Vinyl Allegiance
Released in early 1969, Stonedhenge
is my favourite Ten Years After album and was described by the band as ‘our
most experimental’. The fundamentals are blues and Alvin Lee’s guitar, but jazz
elements are very strong, and on opener Going
To Try there is a focus on percussion with bongos played by Count Simon
(Stable) de la Bedoyere, and Chick Churchill playing the Celeste. The jazz
influence arrives early with the quick piano song I Can’t Live Without Lydia written and performed by Churchill.
The boogie blues is asserted in third track, Lee’s Woman Trouble, which presents his distinctive
vocal strong in the mix: it isn’t a classic rock voice at all, but its tone is mannered
to a rock’n’roll sound and reflects his love of that era and music. The guitar
work here is subtle rather than flash: that comes next on Soobly-Dobly-Doobob which features Lee’s signature scat’n’guitar
work – the vocal matching the guitar note for note – and Lee also plays Chinese
finger fans. My favourite song is fifth Hear
Me Calling, another Lee composition, and it is influenced by the band’s
love of Canned Heat’s boogie sound, according to Ric Lee who wrote the 2001
liner notes for the cd remaster [and more on my lost vinyl at the end]. This is
a wonderfully simple blues boogie that starts gently with its by-now classic
descending guitar line and opening melody, up until the drums and bass come
booming in. Lee also plays some blistering guitar solo as the song progresses
and the boogie rhythm builds and builds, until those brilliant descending notes
arrive again.
Sixth A Sad Song
is a slow and brooding number with Lee’s vocal dominating perfectly at the
start. It’s a song that builds, Leo Lyons’ bass providing a driving pulse
before it quietens to its sad repose. Again, an incredibly simple but effective
song. Seventh, Three Blind Mice, is performed
by Ric Lees on drums, a witty alternative to the lengthy and generally requisite rock drum solo.
Eighth No Title is
the longest track on the original vinyl at about eight minutes. Again, it’s a
song that starts quietly, the beat and melody almost whispered as a preamble to
the eruption to come. When Lee’s guitar bursts in, jagged chords breaking the
calm, the powerful two-step beat pounds out and then goes soft – this loud/quiet
tease all part of the playfulness as Churchill’s extended and at times dissonant
organ solo takes over, Lyons’ bass monosyllabic but insistent beneath this. Then
it stops, and when it starts again, we are into a jazzier territory with Ric
Lee’s drums driving forward now. With special effects too, this is the
psychedelic number on the album.
The strength of Ten Years After is obviously in Lee’s guitar
playing, but the other band members are critical and I have referred to some of
their key moments, but it is of course the whole that best reflects that
combined talent. However, ninth track Faro
is at just one minute a quick focus on the brilliance of Lyon’s bass playing.

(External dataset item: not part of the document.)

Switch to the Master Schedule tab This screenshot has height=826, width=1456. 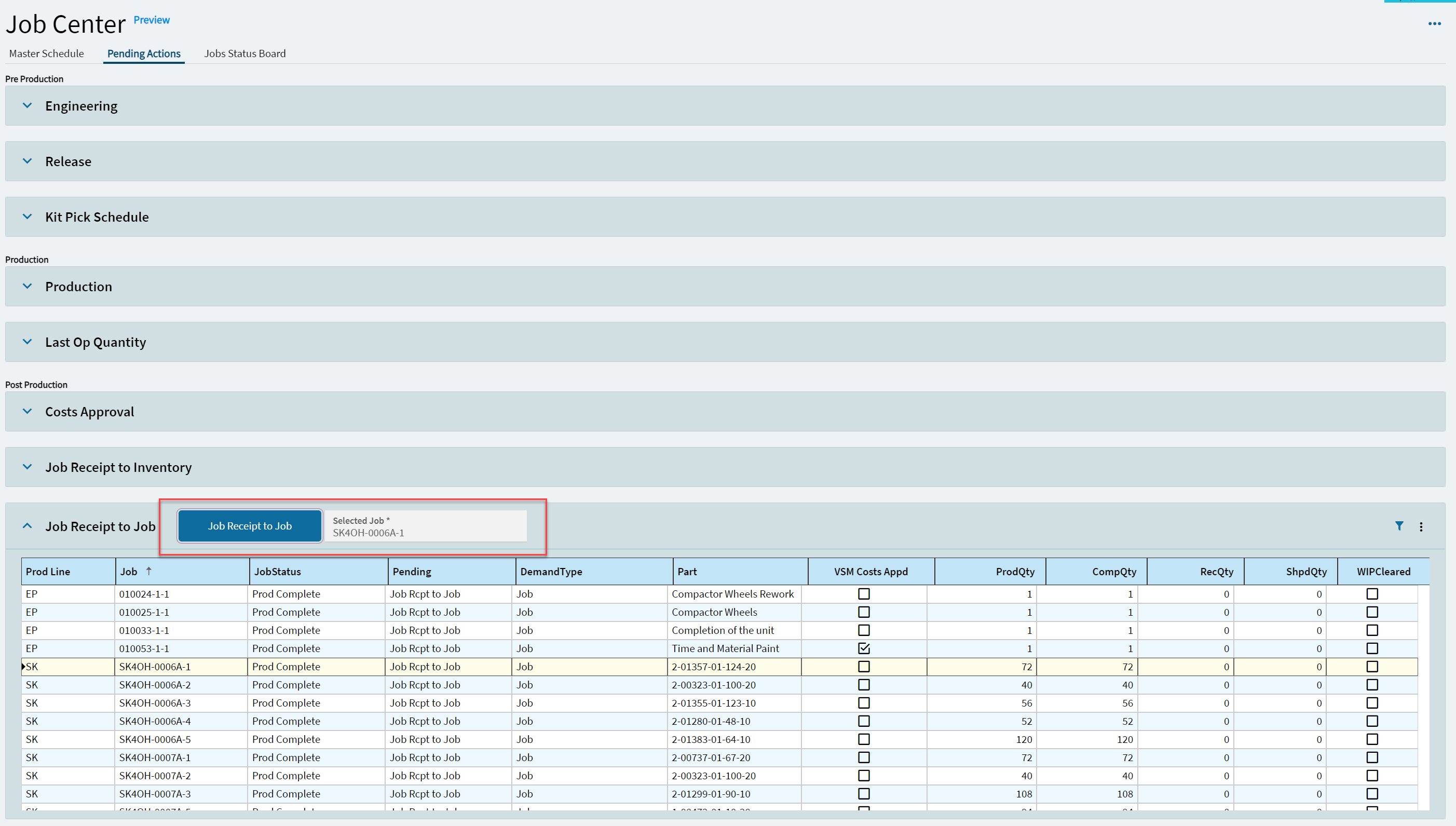click(x=47, y=53)
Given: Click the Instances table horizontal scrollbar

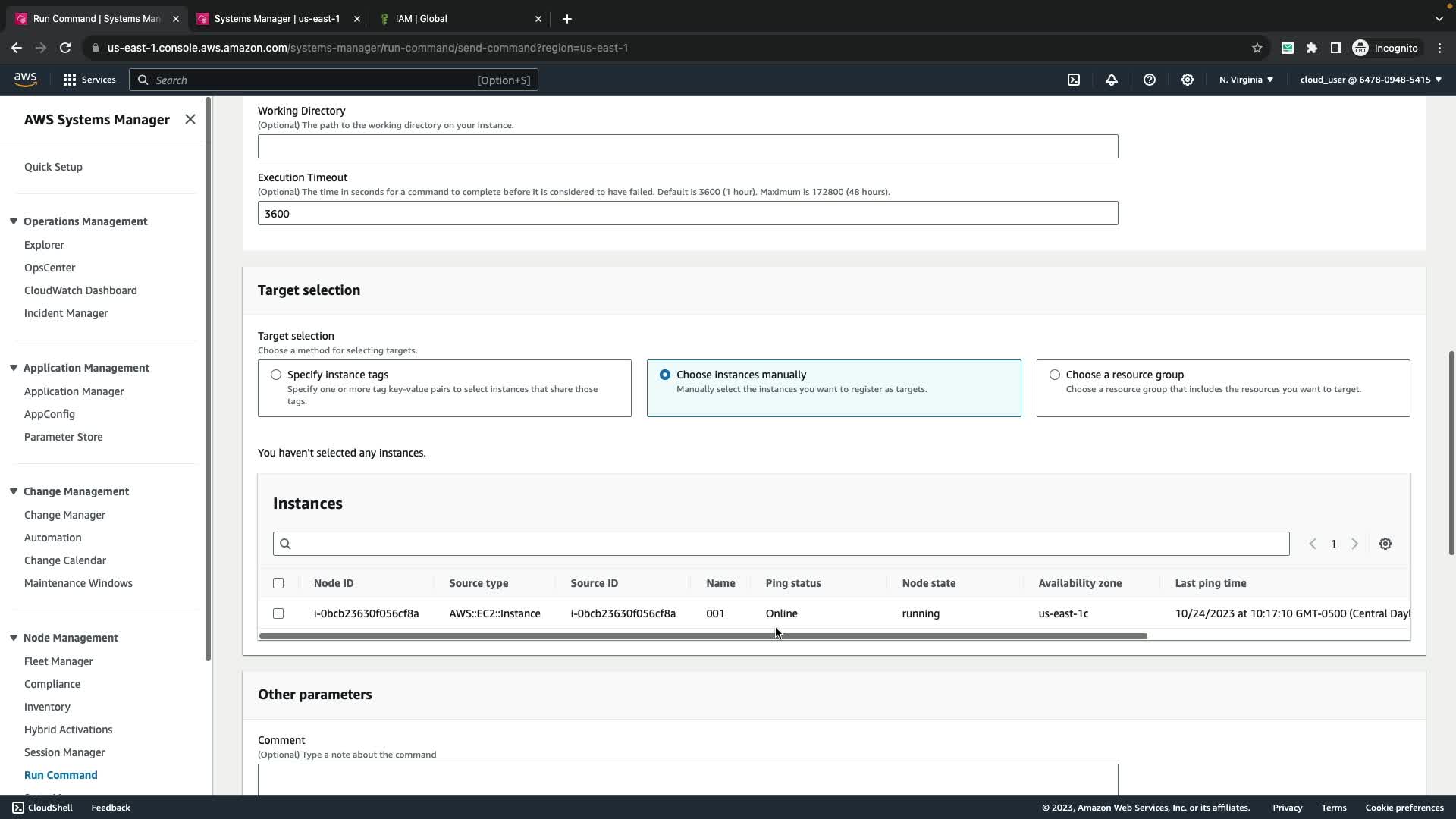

Indeed, tenth and final album track Speed
Kills has Lyon’s speedy bass playing very much in evidence, and indicative
of his key accompaniment to the legendary Woodstock performance of I’m Coming Home, this later number
included as a bonus track on the cd.
My strong allegiance to this album is the original vinyl so
I won’t write about the bonus tracks [though live tracks further portray the playing excellence of the band], but suffice to say everything is
brilliant. Stonedhenge is one of a
number of precious original albums that ‘walked’ from my cottage back in the
early 70s when I operated an open door policy which I happily broadcast to
anyone at all. I suppose I cannot renege on my hippie ideals of the time, but I
can rue the fact that too many collectibles got nicked by those not sharing my
ideals, or, I guess I have to admit, taking them to a communal extreme!